A lovely custom in Shinbyu ceremony2020-05-04edit MingalaGO
An old man in white taikpon, national attire, murmuring something very melancholic and standing behind some of the novices to be who are standing in a row, made their hands in lotus shape, in front of the Lord of Buddha, is outstanding among a huge crowd. Faces of monks, who are taking seats, in front of the Buddha Statue, are unhappy. It seems to me all the audiences, such as parents of the novices to be, relatives and some guests, are tears welling in their eyes, listening to the melancholic murmurings of the old man as if they are remembering someone. Some old women can’t control their emotions and stealthy wiped out their tears with the towels on their shoulders. It is a scene from a Shin Laung Thwin ceremony, which was held at the monastery, located at the top of a village, in upper Myanmar.
“Shinbyu” is the Burmese term for the novitiation, a traditional custom for Myanmar people, to put their beloved children into the practice of sermon of Buddha. In the Shinbyu ceremony, “Shin Laung Twin” is one of the procedures of the event. Firstly, the novices to be are dressed in ceremonial clothes and ushered in front of the audience. Then, monks recite, Paritta generally translated as "protection" or "safeguard," refers to the Buddhist practice of reciting certain verses and scriptures to ward off misfortune or danger, as well as to the specific verses and discourses recited as paritta texts, to prevent all the bad things happen to the novice to be, putting a cotton string which is called, “Min Ko Chi” around the neck of novice to be. (The practice of reciting or listening to the paritta suttas began very early in the history of Buddhism.) Then, the novice to be is requesting permission from the order of Monks, Sangha. Moreover, they recite the Yadu, a poem which reveals, the stories of Buddha to be, but their style of reciting the poem is so unique.
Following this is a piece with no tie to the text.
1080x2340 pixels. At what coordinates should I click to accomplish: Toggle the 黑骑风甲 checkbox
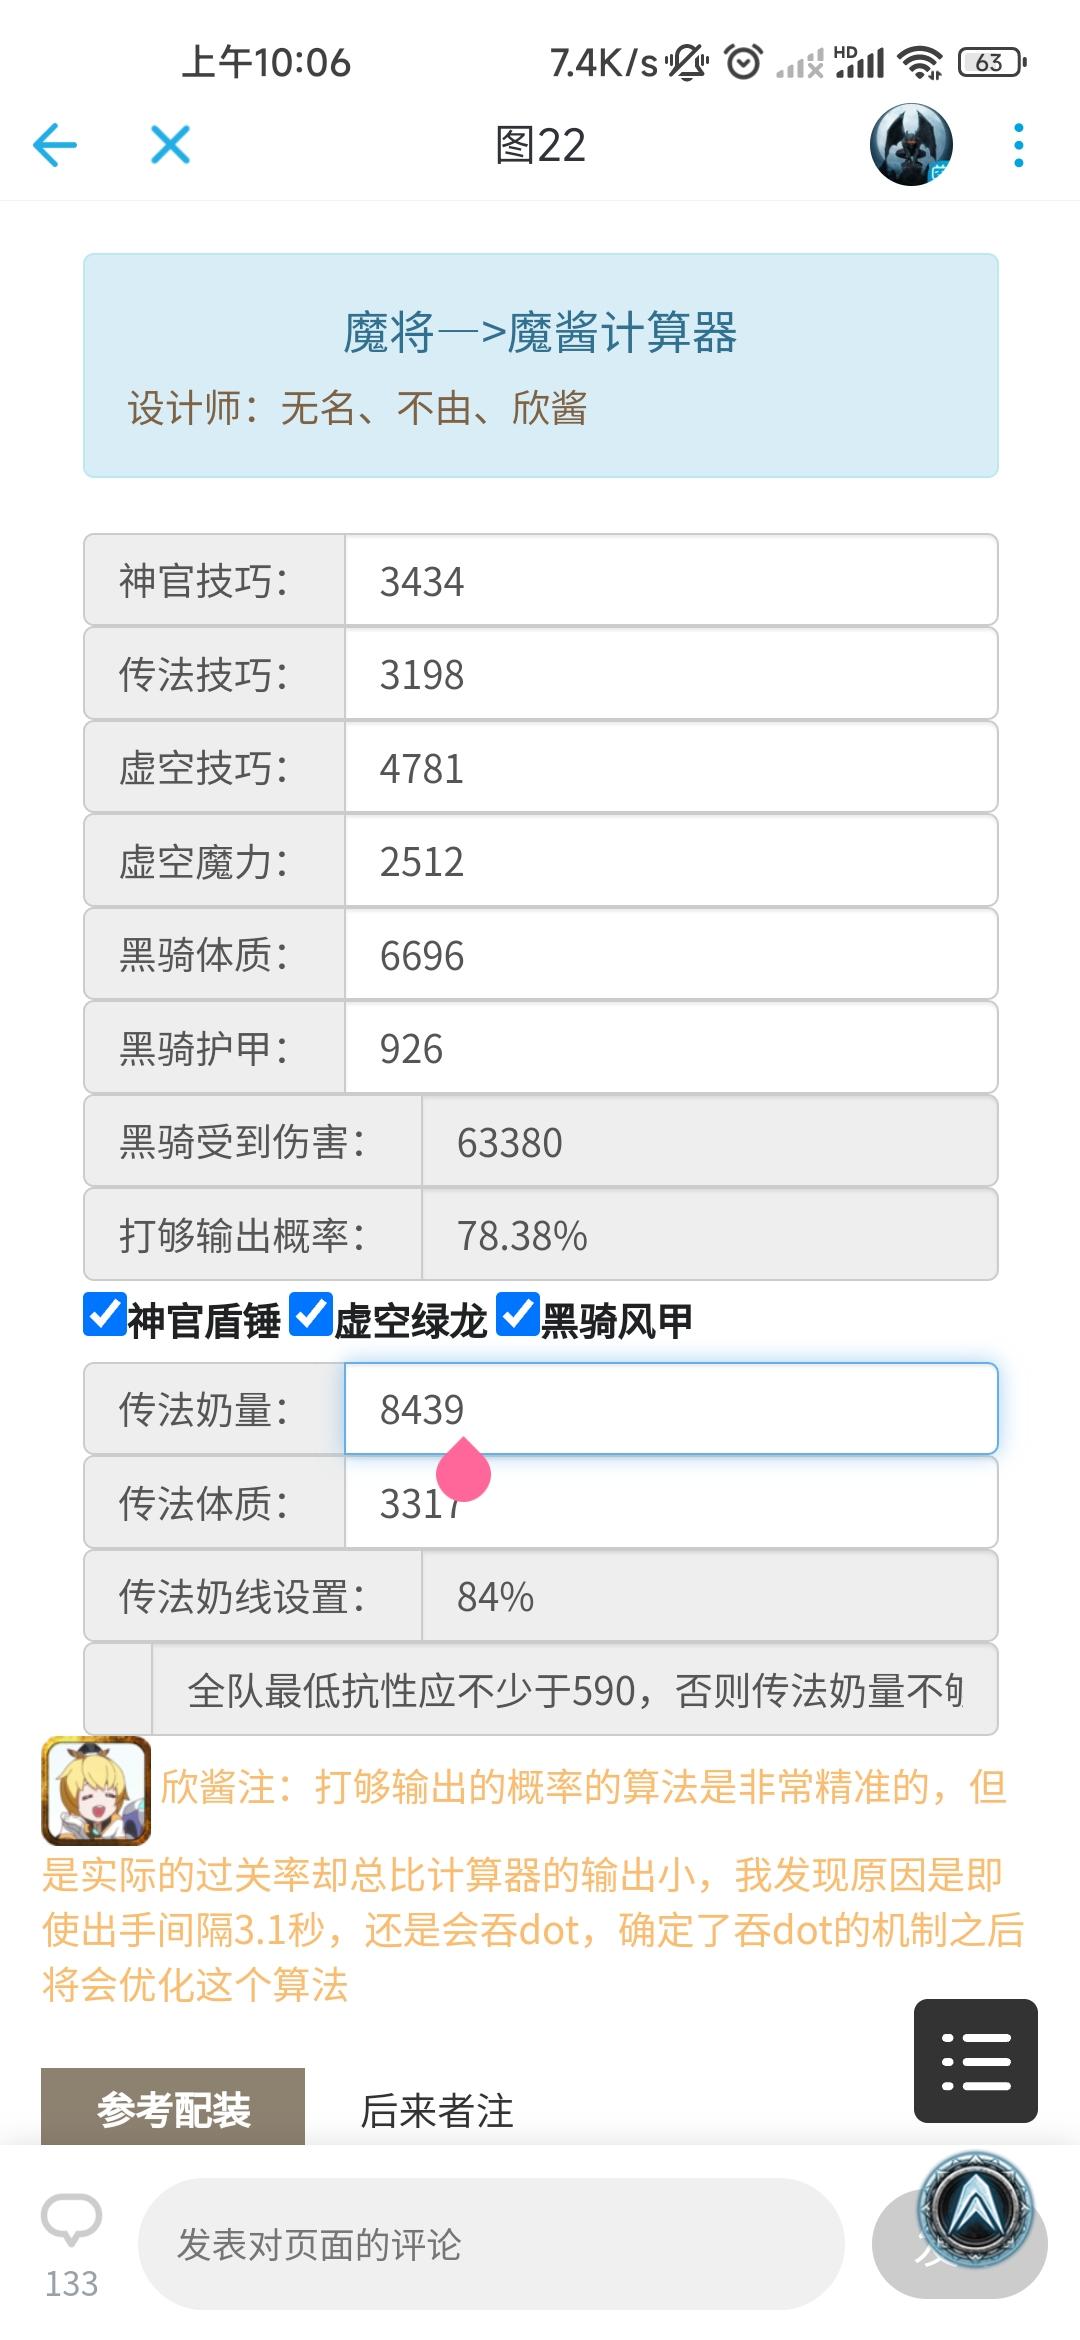pos(518,1314)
With the merit of the “Shinbyu” ceremony, all the relatives, who live remotely, are reunited again, and it is the time of happiness for them, to conduct meritorious deeds altogether. The traditional Buddhists trust this meritorious deed can be fruited in the life of the hereafter, and support their lives till they realized the ultimate truth, or realized penetratingly the Nirvana, the last ambition of the Buddhists. In the meantime, the family members, who made this donation, do remember their relatives, who had already passed away. A suffering thought has occurred to them; if their relatives passed away, they should have still alive, now, they could have shared these meritorious deeds, and these thoughts were profuse them tragically.
The old man is reciting a poem, which is some kind of Yadu, a Burmese form of poetry, consists of up to three stanzas of five lines, and it has prudent meanings in the way of supramundane, beyond the physical world, but, it also has aesthetical meanings to the people, who hold a sober view of life, seriously. Finally, the Yadu urge the listeners to make a great effort to realize the Nirvana.
The “Shinbyu” ceremony, a great and splendid celebration, which should be attended by the grandparents, as it intends to conduct the meritorious deeds that will prevent the doers from the four abodes of unfortunate creatures, nevertheless, the grandmother cannot attend this “Shinbyu” as she had already passed away. All the audience knew about this background tragic story and the Yadu of old man, which is emerging in a very melancholic manner, is making them unhappy as if a strong man is grabbing their heart intensely. This kind of “Shin Laung Thwin” custom can be seen rarely in the cities, and you can watch this ceremony in Meiktila, Thar Si, Ma Hlaing, and Wundwin townships. What I presented above is a “Shin Laung Thwin” ceremony which was held in Shwe Twin Tu Sel village, Wundwin township.